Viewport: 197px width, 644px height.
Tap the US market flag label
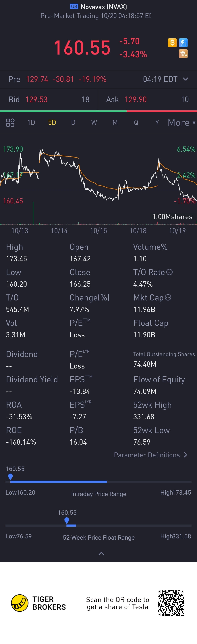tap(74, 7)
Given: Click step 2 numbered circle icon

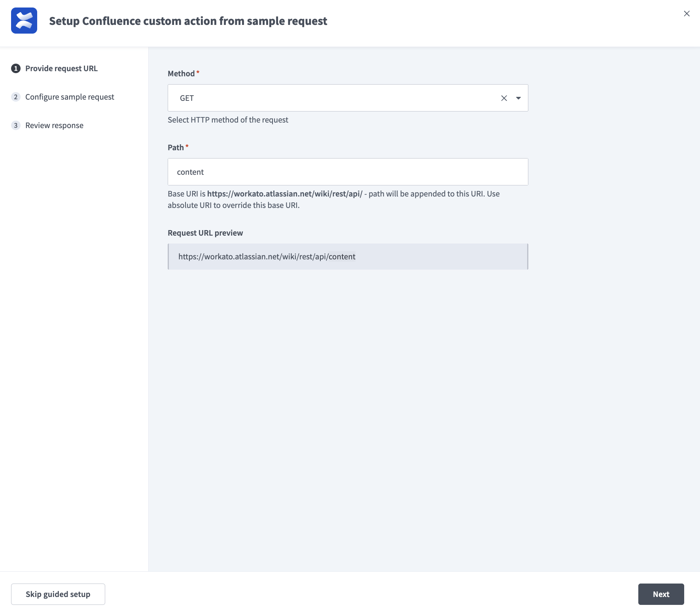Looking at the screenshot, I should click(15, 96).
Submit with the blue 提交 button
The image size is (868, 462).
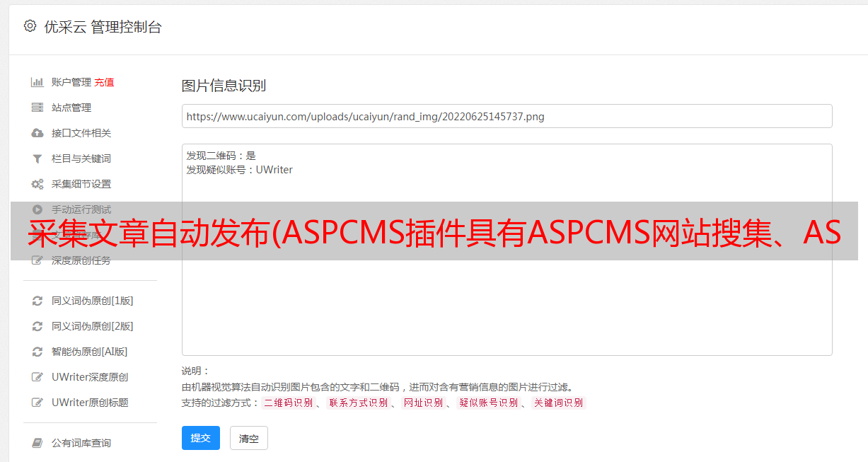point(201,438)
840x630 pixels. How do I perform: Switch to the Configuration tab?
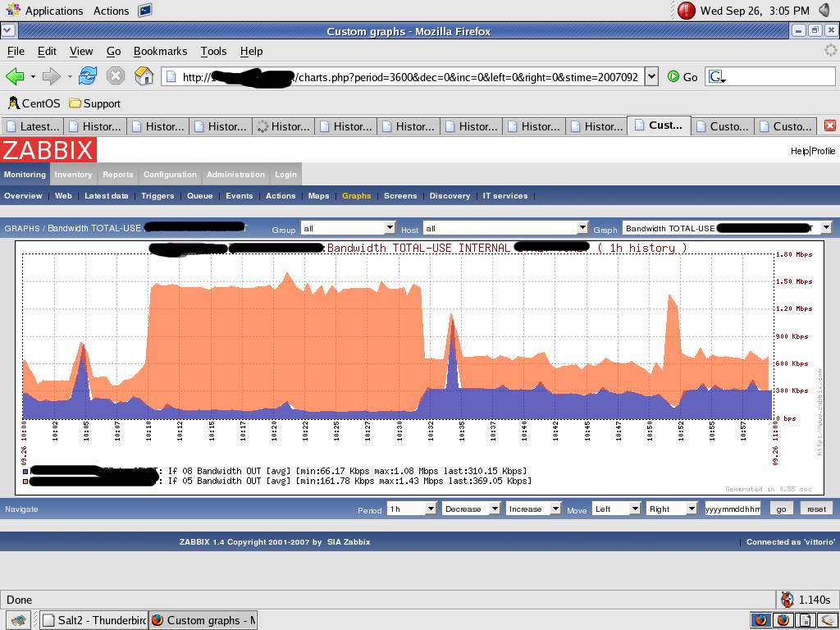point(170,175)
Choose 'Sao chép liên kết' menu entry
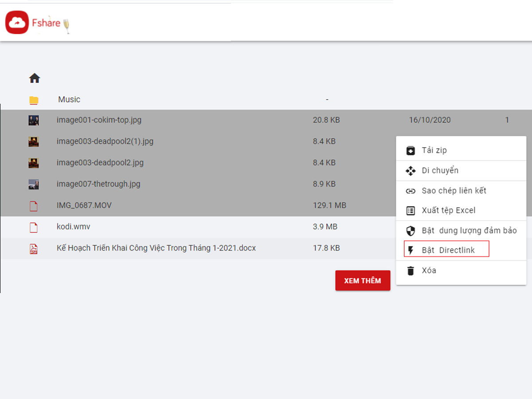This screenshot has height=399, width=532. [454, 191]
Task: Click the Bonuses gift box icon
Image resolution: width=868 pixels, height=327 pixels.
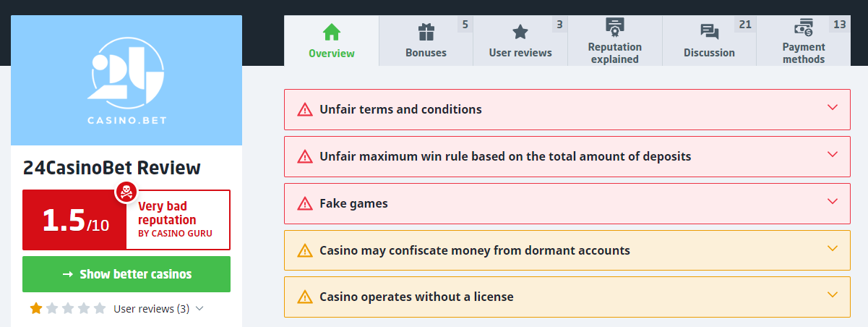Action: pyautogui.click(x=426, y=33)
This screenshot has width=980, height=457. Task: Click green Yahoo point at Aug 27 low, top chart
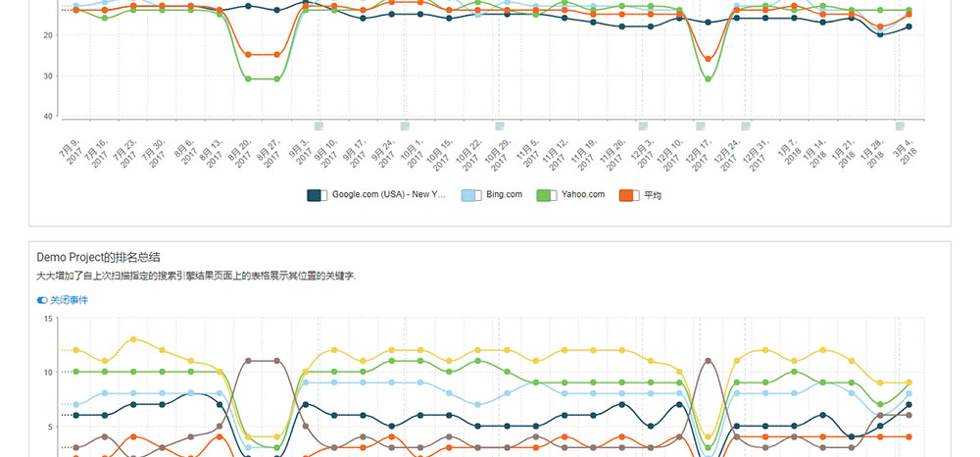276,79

▶ WHAT NEEDS TO BE DONE: In your copy, restate the data above word for word but leave out any picture.

▶ OUTPUT OF THE EXERCISE:
Viewport: 197px width, 644px height.
Tap the US market flag label
tap(74, 7)
Given: Click step 2 numbered circle icon

Looking at the screenshot, I should click(15, 96).
Submit with the blue 提交 button
The image size is (868, 462).
point(201,438)
840x630 pixels. How do I perform: Switch to the Configuration tab?
point(170,175)
Choose 'Sao chép liên kết' menu entry
This screenshot has height=399, width=532. [454, 191]
Task: Click the Bonuses gift box icon
Image resolution: width=868 pixels, height=327 pixels.
Action: pyautogui.click(x=426, y=33)
This screenshot has width=980, height=457. Task: Click green Yahoo point at Aug 27 low, top chart
276,79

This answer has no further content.